A move by the U.S. Department of Health and Human Services (HHS) to lower the deductible, or “attachment point,” for the reinsurance program to $45,000, from $70,000, should cut individual major medical costs by about 4.5 percent, or $39.50 per member by month, according to Paul Lombardo, a department actuary.

Lombardo talks about the PPACA “transitional reinsurance program” in responses to several 2015 health rate filings.

In one, ConnectiCare Benefits Inc., an affiliate of ConnectiCare, asked for a 6.2 percent increase for 2015. Connecticut cut the increase to 3.1 percent.

The insurer said it thought the underlying increase in medical costs would be 3.84 percent. Lombardo knocked that down to 3.26 percent. The PPACA reinsurance program played a bigger role in shaping the insurer’s 2015 rates.

PPACA now prohibits issuers of PPACA-compliant coverage from using personal health information when deciding whether to issue coverage, and from using personal health information other than age and tobacco use when pricing coverage. PPACA drafters created the reinsurance program to protect issuers against the effects of those restrictions. 

The reinsurance program is supposed to last for three years, then shut down. This year, the U.S. Department of Health and Human Services (HHS) is charging the issuers of all commercial health insurance, and the sponsors of all self-insured plans, a $63-per-person fee to fund the program.

HHS says the program will protect issuers of PPACA-compliant individual medical coverage — inside and outside the PPACA public exchange system — against the risk of covering people with huge medical bills.

HHS lowered the attachment point to $45,000 to help compensate insurers for a last-minute change in commercial insurance rules.

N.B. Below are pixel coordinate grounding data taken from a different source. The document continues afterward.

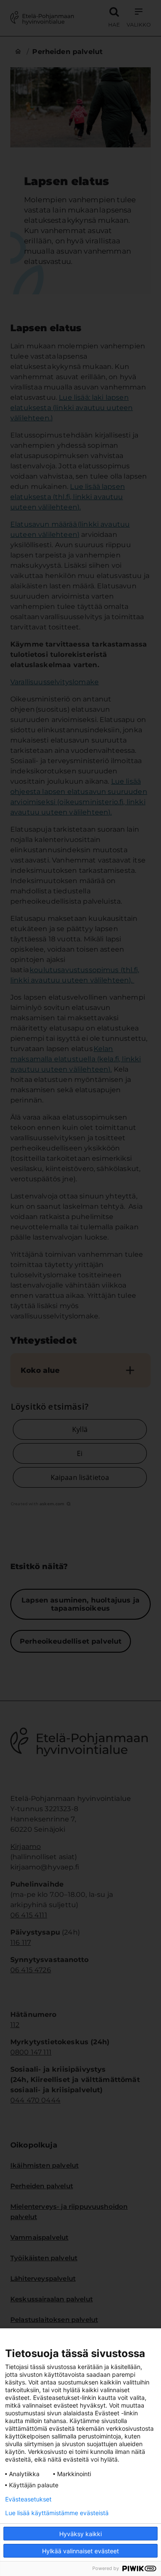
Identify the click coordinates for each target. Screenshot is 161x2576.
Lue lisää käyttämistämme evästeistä (57, 2513)
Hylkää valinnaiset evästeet (80, 2551)
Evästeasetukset (28, 2499)
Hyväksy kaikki (80, 2533)
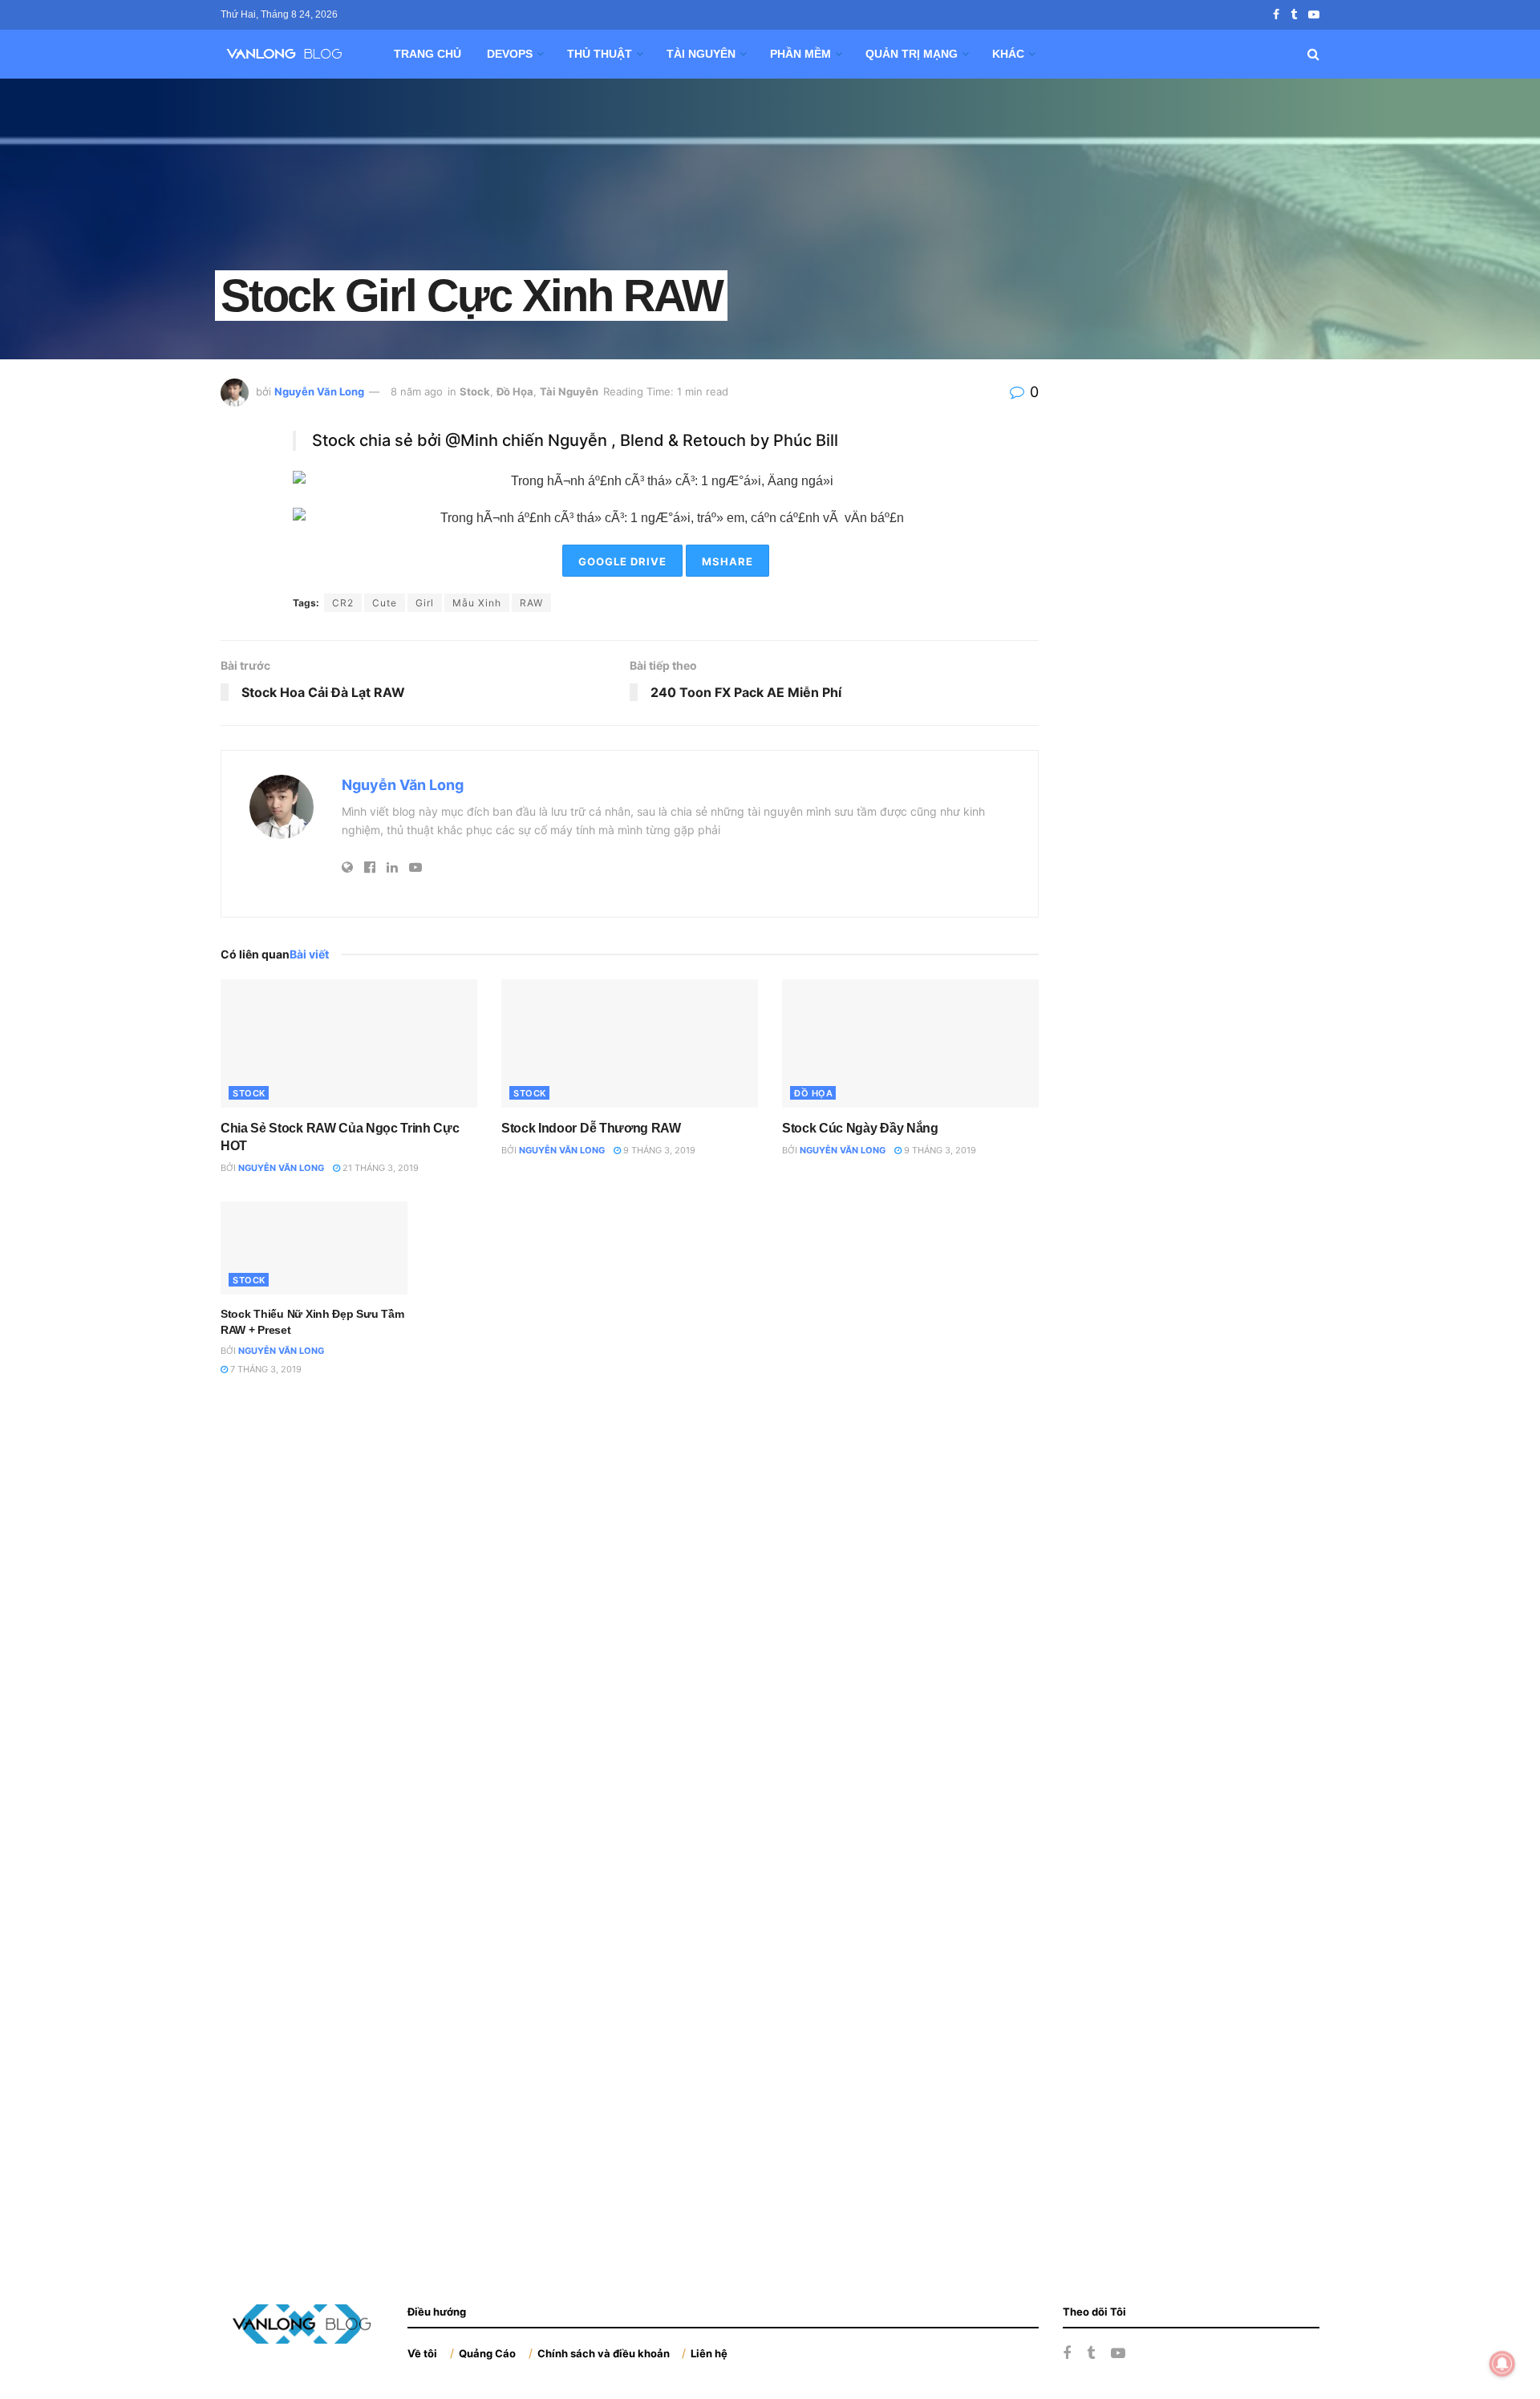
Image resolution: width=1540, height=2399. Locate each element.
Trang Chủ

See also: Feds post PPACA risk program regs

Originally, HHS was going to require insurers to apply PPACA rules to all major medical coverage renewed after Jan. 1, 2014. Now, states can let insurers keep non-PPACA-compliant plans in place until 2016. Only PPACA-compliant plans are eligible for PPACA reinsurance money.

Connecticut stuck to the original PPACA implementation schedule. Because insurers in other states have so much business on the books that’s not eligible for PPACA reinsurance help, the reinsurance program should have excess funds available in 2015, Lombardo writes in an explanation of his rate decision.